We also found reductions in state 3 respiration rates for mitochondria isolated at 48 h after the initiation of endotoxin administration. The state 3 respiration rate measures the maximal response of oxidative phosphorylation to ADP stimulation. We found that this index fell in parallel with concomitant reductions in mRNA and protein levels for several electron transport chain components. The present finding of a reduction in diaphragm skeletal muscle mitochondrial function during the development of sepsis is in keeping with several recent reports demonstrating sepsis-induced reductions in muscle mitochondrial capacity for generation of ATP (1, 4). The present report is the first, however, to show a sepsis-induced reduction in mRNA encoding skeletal muscle mitochondrial electron transport chain proteins. The fact that sepsis leads to a reduction in both the functional activity of the rate-limiting enzyme in glycolysis (PFK) and mitochondrial electron transport chain capacity indicates that sepsis is associated with a generalized reduction in the capacity of muscle to generate ATP by both aerobic and anaerobic pathways.

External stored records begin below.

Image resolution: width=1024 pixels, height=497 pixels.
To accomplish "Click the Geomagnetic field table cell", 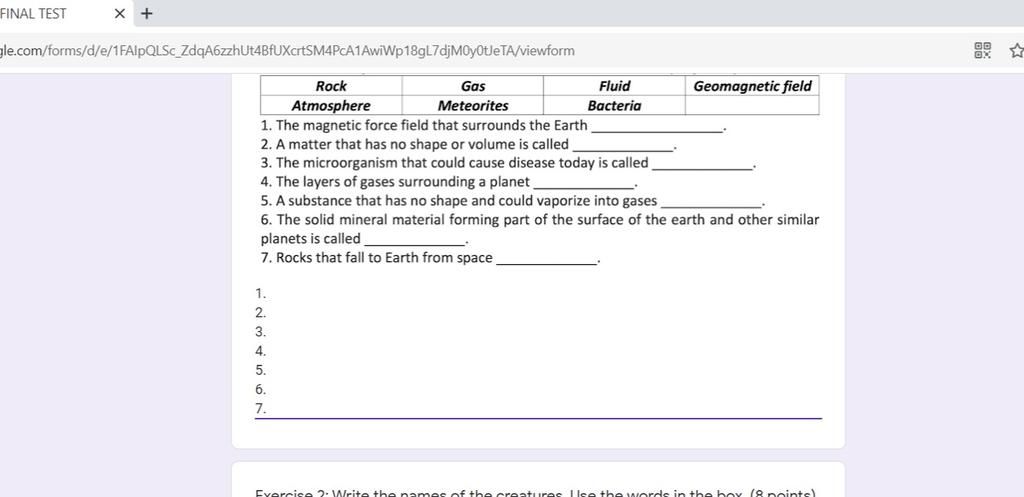I will click(x=752, y=86).
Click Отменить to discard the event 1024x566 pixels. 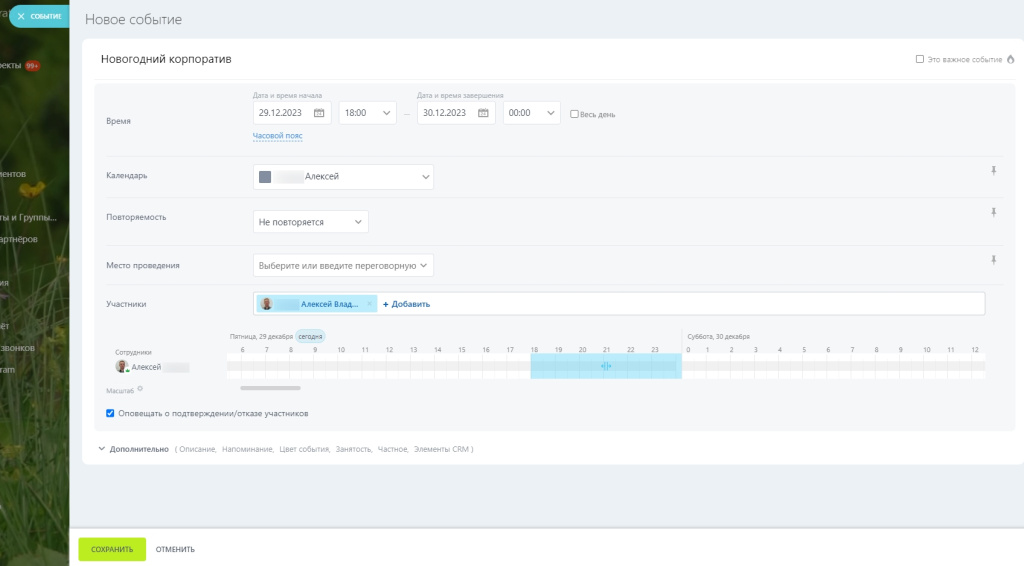[x=175, y=549]
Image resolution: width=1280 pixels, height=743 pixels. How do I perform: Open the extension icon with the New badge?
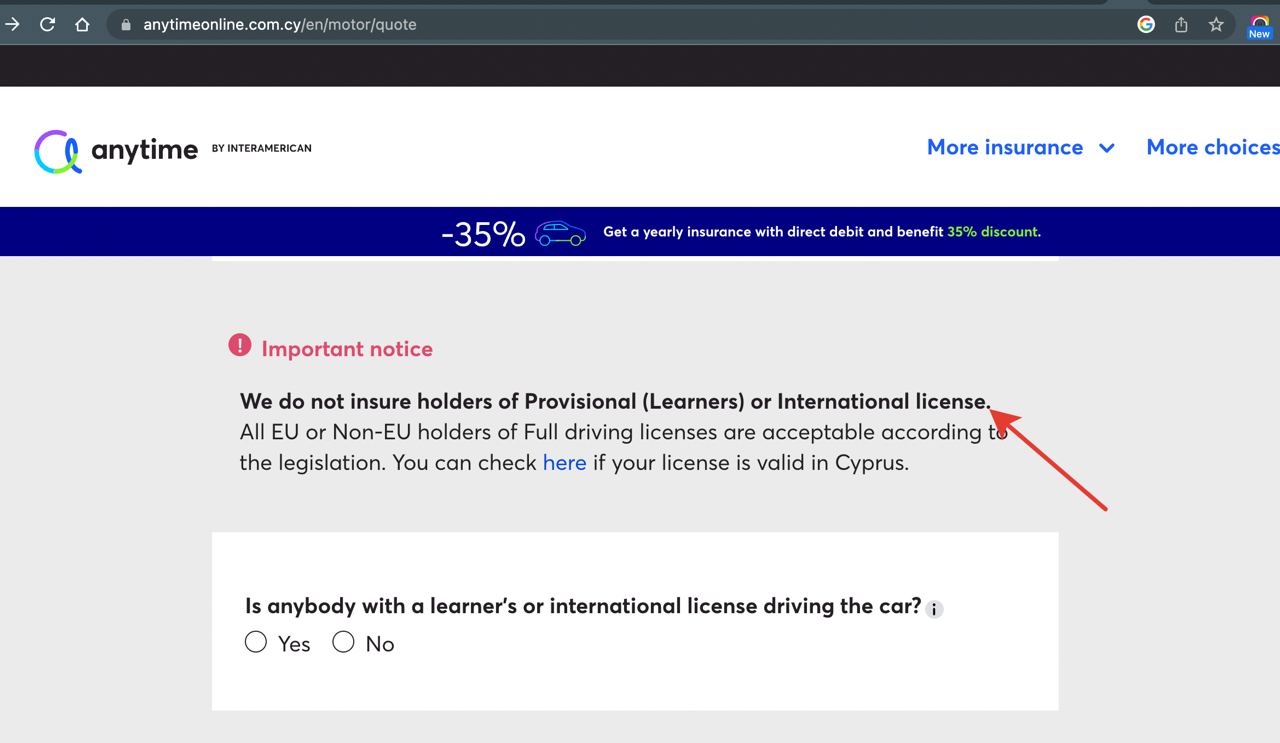pyautogui.click(x=1259, y=25)
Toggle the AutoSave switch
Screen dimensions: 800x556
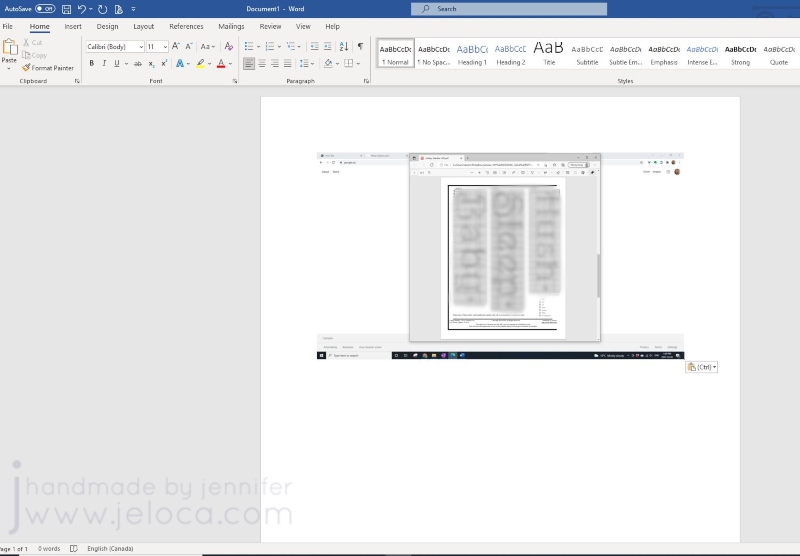pos(45,8)
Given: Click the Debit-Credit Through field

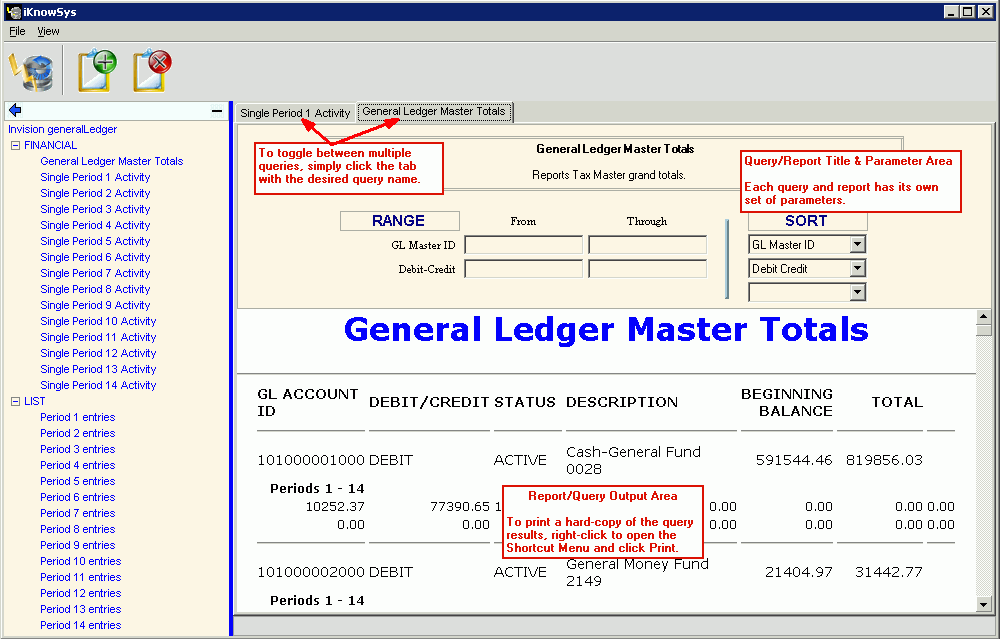Looking at the screenshot, I should click(x=647, y=269).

Potential effects of sepsis-induced metabolic alterations on diaphragm function. Numerous recent reports have indicated that significant diaphragmatic dysfunction occurs during the development of sepsis (23, 26). The magnitude of the reduction in diaphragm force-generating capacity evoked by this stress can be profound, and, in one animal study, it caused death due to respiratory failure if mechanical ventilation to support respiration was not provided (11). The mechanism by which sepsis producing alterations in the functional capacity of the diaphragm and other skeletal muscles has been the subject of much study, with a variety of subcellular sites of damage reported in animal models of sepsis. It has been suggested, moreover, that diaphragm mitochondrial dysfunction may play an important role in potentiating sepsis-induced muscle failure (1). According to this view, reductions in metabolic function may result in a shift in the equilibria between creatine phosphate, creatine, ATP, ADP, and phosphate such that higher levels of creatine, phosphate, and ADP result during periods of muscle activity. High phosphate levels have a direct and profound effect to reduce contractile protein function, shifting the force-pCa relationship of the contractile proteins (19). By this mechanism, sepsis-induced reductions in respiratory muscle high-energy phosphate compound generation could significantly reduce the functional capacity of these muscles. The present results are in keeping with this possibility, providing evidence that anaerobic as well as aerobic pathways of diaphragm energy metabolism may be compromised in sepsis and that sepsis-related alterations in gene expression may perpetuate these metabolic alterations.